[Provided information Boundary: Start]

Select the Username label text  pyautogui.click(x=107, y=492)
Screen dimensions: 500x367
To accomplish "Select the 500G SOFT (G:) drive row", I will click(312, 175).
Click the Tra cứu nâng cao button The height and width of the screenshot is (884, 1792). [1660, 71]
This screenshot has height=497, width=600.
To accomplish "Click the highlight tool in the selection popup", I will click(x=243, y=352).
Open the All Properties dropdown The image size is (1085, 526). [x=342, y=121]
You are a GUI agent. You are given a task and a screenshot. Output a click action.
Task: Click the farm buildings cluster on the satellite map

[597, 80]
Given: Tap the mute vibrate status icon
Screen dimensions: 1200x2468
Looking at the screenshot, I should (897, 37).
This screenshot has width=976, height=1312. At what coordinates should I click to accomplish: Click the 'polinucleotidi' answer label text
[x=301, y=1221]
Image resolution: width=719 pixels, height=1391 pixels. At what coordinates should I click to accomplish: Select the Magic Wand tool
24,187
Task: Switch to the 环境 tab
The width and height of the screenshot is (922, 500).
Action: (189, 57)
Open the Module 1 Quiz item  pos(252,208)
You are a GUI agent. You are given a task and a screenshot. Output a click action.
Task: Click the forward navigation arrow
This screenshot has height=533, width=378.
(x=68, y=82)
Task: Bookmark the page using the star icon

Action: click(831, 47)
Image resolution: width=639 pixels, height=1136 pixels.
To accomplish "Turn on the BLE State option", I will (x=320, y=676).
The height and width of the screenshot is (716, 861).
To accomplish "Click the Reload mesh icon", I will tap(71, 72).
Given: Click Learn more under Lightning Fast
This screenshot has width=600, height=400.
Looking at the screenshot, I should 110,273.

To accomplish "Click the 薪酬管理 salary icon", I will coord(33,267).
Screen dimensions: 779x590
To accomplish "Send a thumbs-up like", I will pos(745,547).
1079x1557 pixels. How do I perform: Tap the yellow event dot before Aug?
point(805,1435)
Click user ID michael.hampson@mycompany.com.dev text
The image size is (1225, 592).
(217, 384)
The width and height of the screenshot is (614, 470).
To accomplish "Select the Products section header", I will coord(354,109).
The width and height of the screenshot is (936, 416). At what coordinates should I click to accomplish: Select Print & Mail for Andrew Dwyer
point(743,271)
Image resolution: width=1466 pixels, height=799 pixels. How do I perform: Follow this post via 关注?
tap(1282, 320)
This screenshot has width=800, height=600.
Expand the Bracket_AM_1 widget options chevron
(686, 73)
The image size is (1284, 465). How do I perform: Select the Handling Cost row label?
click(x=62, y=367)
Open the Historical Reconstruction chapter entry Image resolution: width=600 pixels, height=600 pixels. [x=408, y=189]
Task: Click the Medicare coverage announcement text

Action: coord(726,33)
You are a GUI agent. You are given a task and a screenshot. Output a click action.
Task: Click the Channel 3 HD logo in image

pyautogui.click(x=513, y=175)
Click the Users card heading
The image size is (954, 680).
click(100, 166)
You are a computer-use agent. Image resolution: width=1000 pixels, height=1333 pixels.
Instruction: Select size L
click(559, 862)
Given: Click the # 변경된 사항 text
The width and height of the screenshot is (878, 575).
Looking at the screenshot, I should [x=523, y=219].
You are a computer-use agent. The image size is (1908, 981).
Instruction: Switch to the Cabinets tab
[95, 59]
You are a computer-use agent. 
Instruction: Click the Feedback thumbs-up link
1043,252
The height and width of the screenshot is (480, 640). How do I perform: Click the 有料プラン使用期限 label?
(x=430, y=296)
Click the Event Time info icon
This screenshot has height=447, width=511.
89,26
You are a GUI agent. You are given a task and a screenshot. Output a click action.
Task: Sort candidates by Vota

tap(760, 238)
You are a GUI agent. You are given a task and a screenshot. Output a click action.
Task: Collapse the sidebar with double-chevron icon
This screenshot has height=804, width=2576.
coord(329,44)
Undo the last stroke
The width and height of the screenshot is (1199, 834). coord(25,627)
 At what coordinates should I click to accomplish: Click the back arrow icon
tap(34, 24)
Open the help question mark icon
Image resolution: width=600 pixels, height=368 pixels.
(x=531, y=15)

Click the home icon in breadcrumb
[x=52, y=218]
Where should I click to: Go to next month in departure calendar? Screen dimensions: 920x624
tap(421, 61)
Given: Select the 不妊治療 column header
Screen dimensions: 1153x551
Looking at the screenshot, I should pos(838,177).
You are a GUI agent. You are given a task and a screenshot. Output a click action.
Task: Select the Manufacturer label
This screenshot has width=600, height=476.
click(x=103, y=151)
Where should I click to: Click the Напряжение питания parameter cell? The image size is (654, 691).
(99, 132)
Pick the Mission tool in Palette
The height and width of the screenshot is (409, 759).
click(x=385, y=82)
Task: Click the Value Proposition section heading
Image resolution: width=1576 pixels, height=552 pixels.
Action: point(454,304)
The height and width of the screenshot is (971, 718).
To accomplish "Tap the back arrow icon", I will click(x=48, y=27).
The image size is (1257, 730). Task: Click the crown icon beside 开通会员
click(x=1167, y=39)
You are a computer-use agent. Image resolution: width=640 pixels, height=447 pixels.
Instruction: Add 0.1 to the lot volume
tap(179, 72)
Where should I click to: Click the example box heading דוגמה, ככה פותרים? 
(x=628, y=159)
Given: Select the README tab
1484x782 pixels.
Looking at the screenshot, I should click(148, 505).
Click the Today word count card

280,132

[Provided information Boundary: End]

→ Required action:
Report how many lines of the data above hold the string "section". Nothing else belongs in the answer.

→ Task response:
2